McFerran also said that "it is time for the board to ask itself — and the public — whether it is finally time to move beyond manual elections as the default method." She pointed out that the Federal Labor Relations Authority and the National Mediation Board, which also hold representation elections, have adopted mail, telephone and electronic voting.
The case came before the board after Aspirus Keweenaw, a Michigan hospital, asked for review of a regional director's decision calling for a mail-ballot election in response to its workers' petition to affiliate with the Michigan Nurses Association.
In its decision Monday, the NLRB remanded the case back to the regional director to have the considerations outlined in the ruling applied retroactively. In the board's press release, Ring also thanked the agency's regional directors for their efforts.
"Carrying out the mission of the agency — particularly conducting our elections — has been challenging during these unprecedented times, and the board acknowledges and sincerely thanks our regional directors and regional office staff for their extraordinary work on the front lines of this effort," Ring said in the release.

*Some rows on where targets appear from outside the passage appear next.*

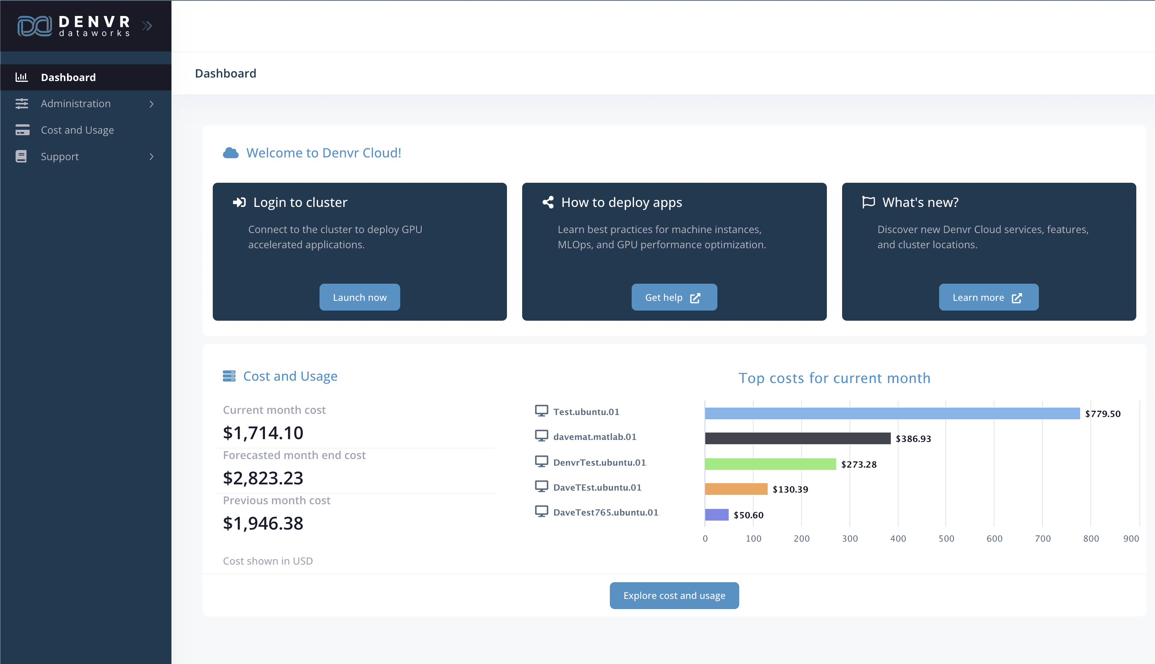Click monitor icon next to davemat.matlab.01
The height and width of the screenshot is (664, 1155).
pos(541,436)
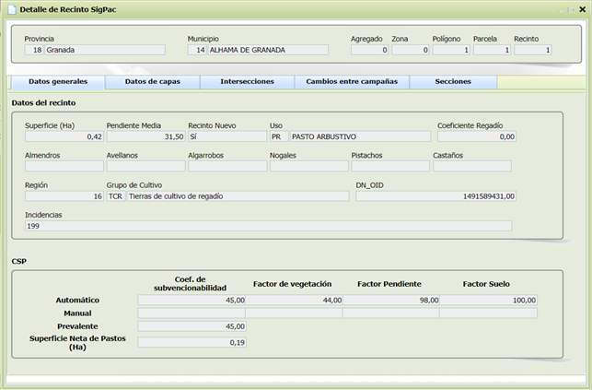Click the Automático Factor Suelo value
The width and height of the screenshot is (592, 390).
pos(488,300)
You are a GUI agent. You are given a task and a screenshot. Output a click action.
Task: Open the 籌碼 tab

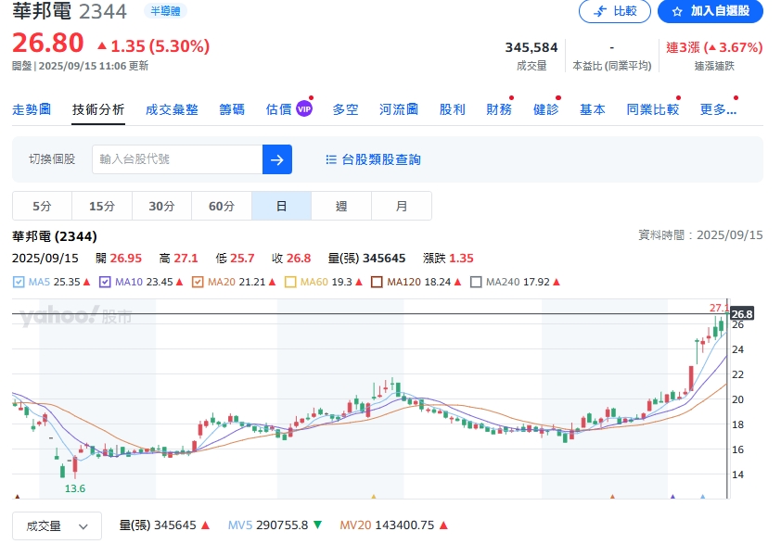(x=232, y=109)
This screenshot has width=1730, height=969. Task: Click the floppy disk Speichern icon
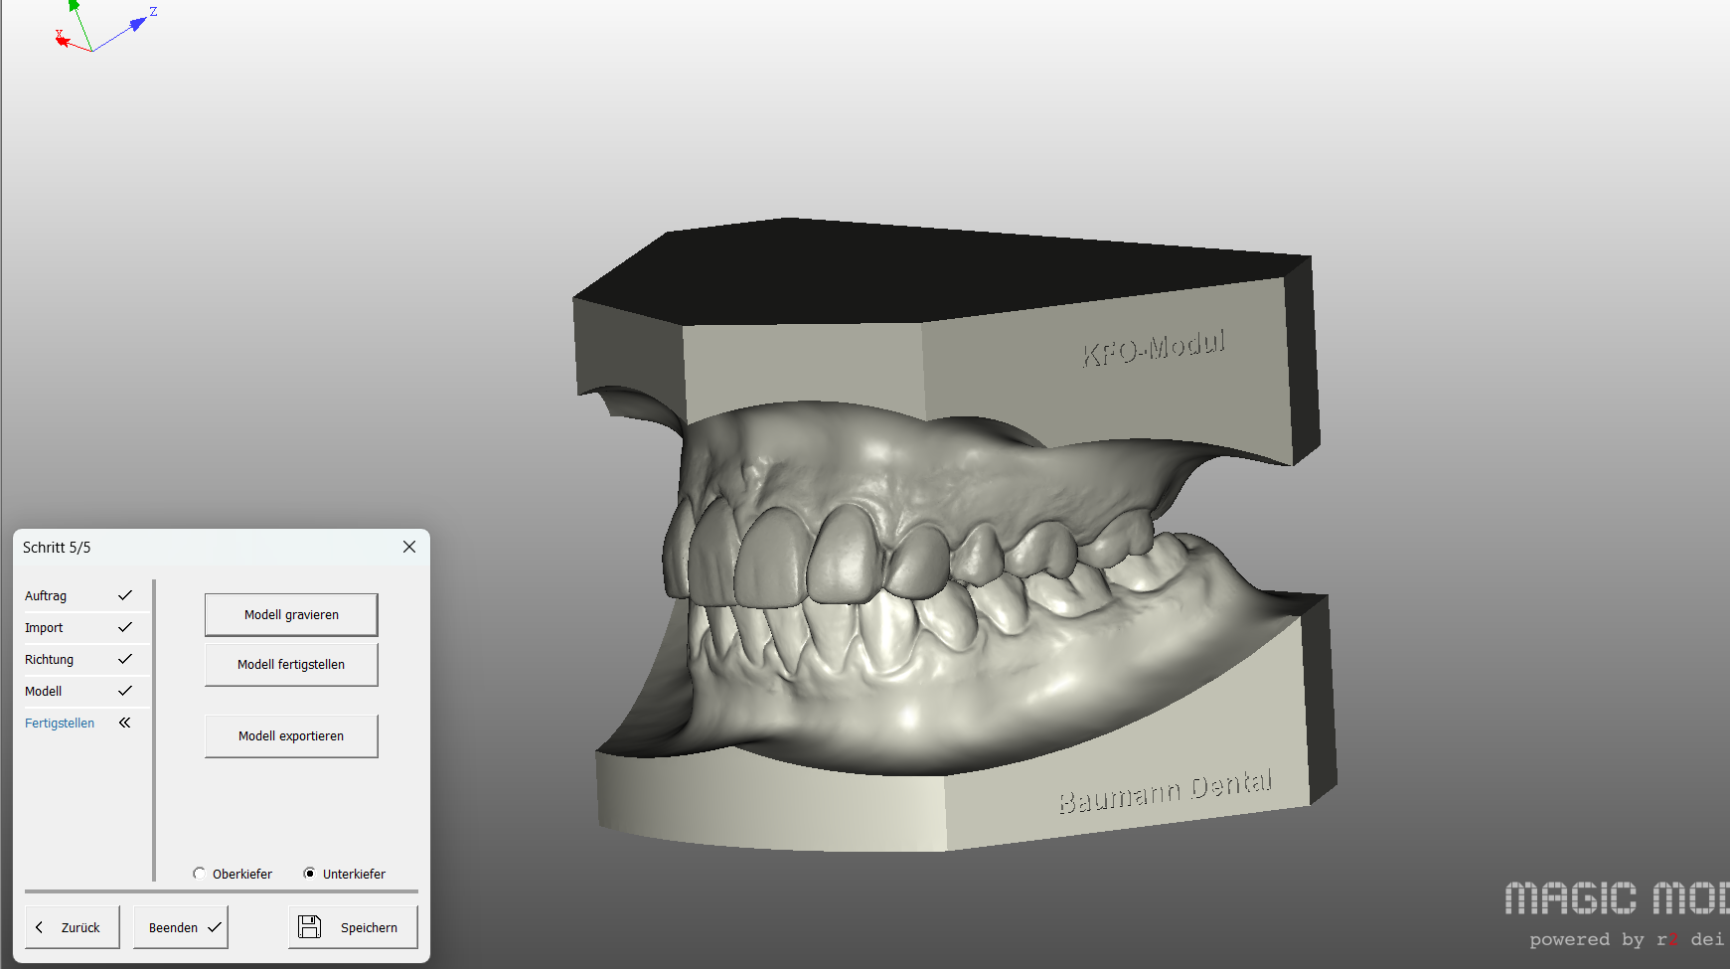pyautogui.click(x=310, y=927)
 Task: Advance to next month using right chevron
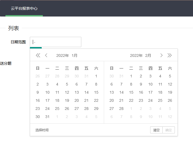[162, 55]
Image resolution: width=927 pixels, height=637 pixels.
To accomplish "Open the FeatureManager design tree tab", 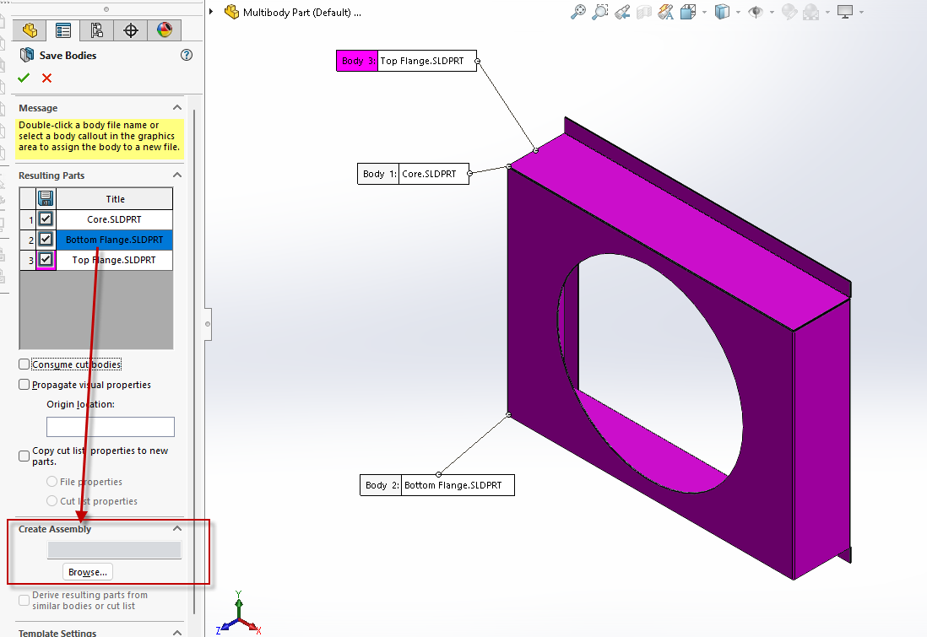I will click(x=30, y=30).
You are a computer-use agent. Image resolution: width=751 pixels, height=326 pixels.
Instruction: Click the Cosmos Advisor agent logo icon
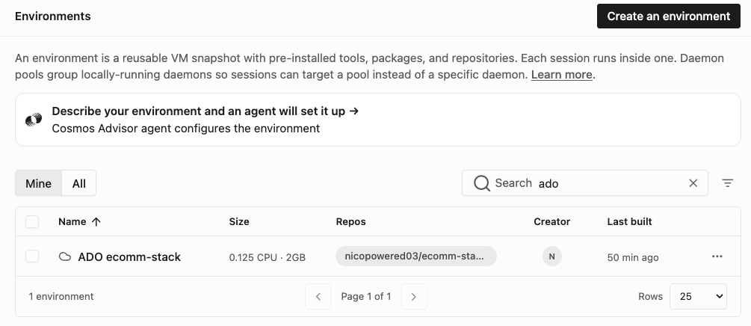(x=34, y=120)
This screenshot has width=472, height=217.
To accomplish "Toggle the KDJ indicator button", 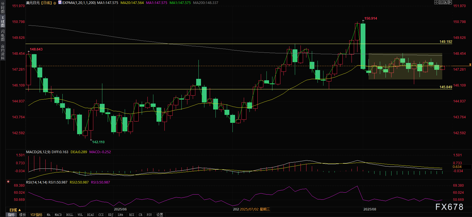I will click(x=111, y=215).
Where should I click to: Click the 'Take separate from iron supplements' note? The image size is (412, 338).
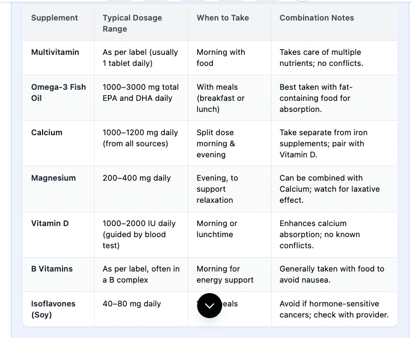[x=324, y=144]
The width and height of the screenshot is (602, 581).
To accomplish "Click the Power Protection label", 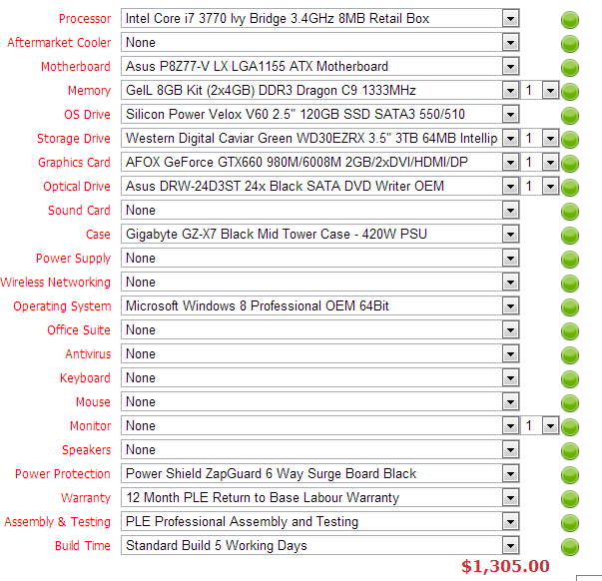I will pos(63,474).
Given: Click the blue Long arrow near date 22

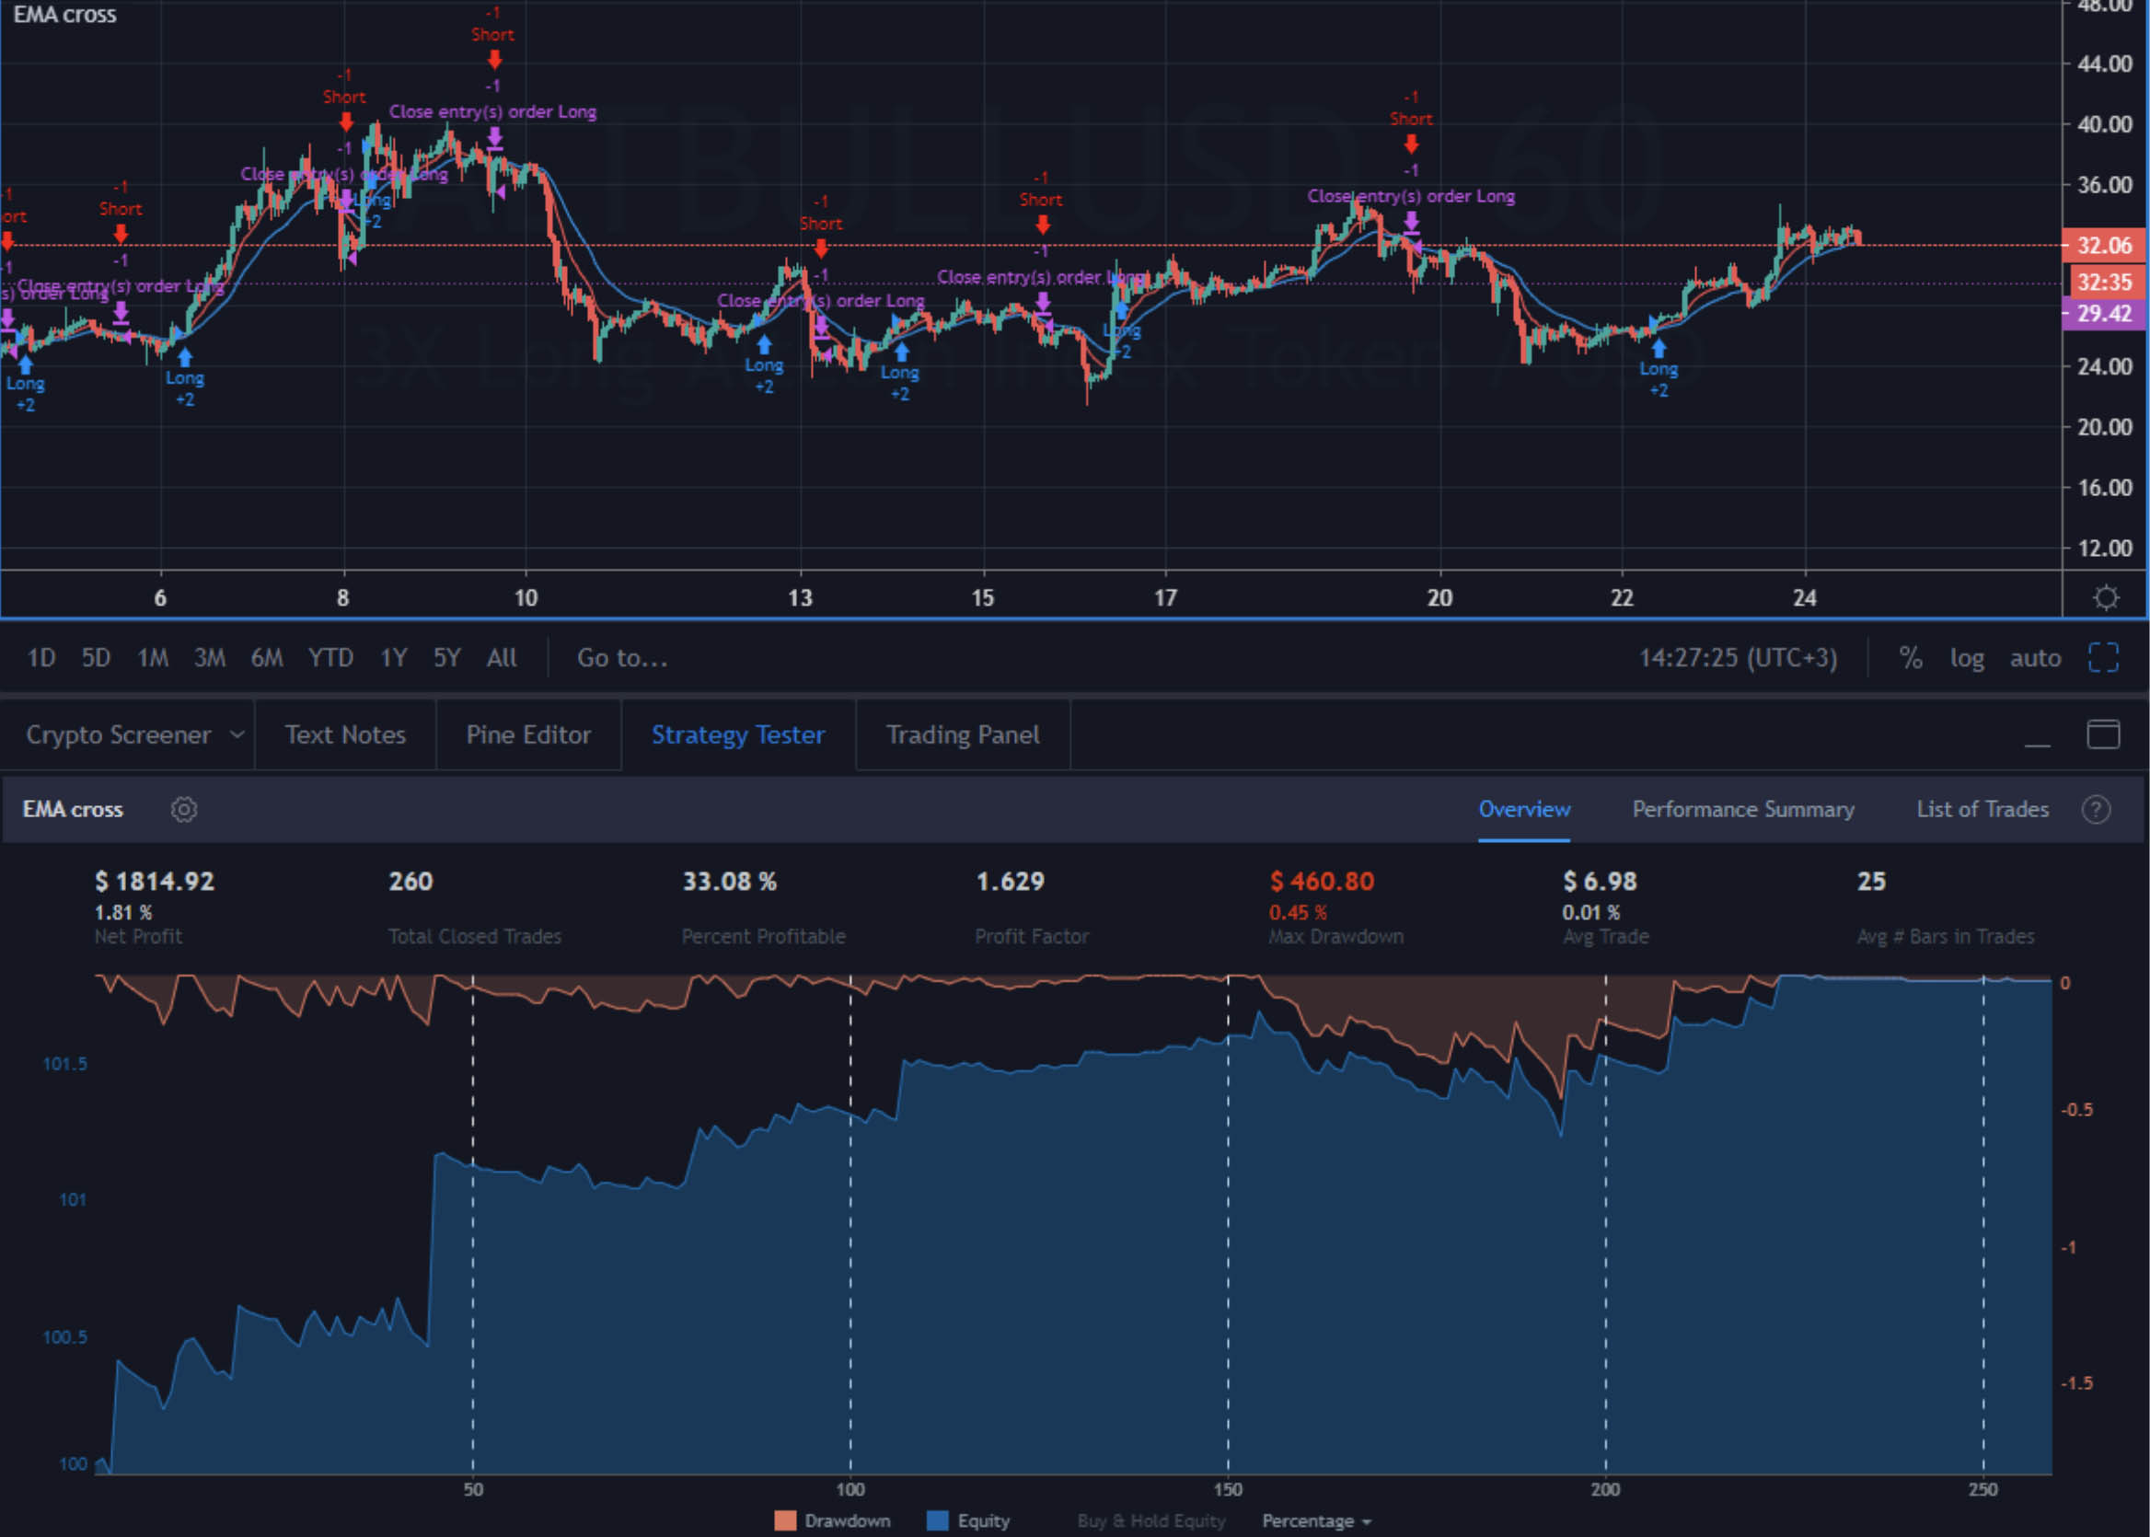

Jamie Brown, the president of the Michigan Nurses Association, told Law360 in a statement Monday that the nurses at the hospital petitioned to unionize in July "because they wanted to have a say in their working conditions and have a voice to advocate for their patients – especially during a pandemic."
"Since that time, COVID-19 cases in the hospital's area have increased by 226.6% and more nurses and healthcare professionals in the state of Michigan have died from infection," Brown said. "While the Board's articulate development of the specific factors necessary to order a mail ballot election in the remaining months of the pandemic is appreciated, it is unacceptable that the delay in issuing this decision has effectively deprived our fellow nurses of their statutory rights to form a union and collectively bargain for their health and safety during such a critical time. An election must be held – and soon."
Counsel for the hospital didn't respond to a request for comment late Monday.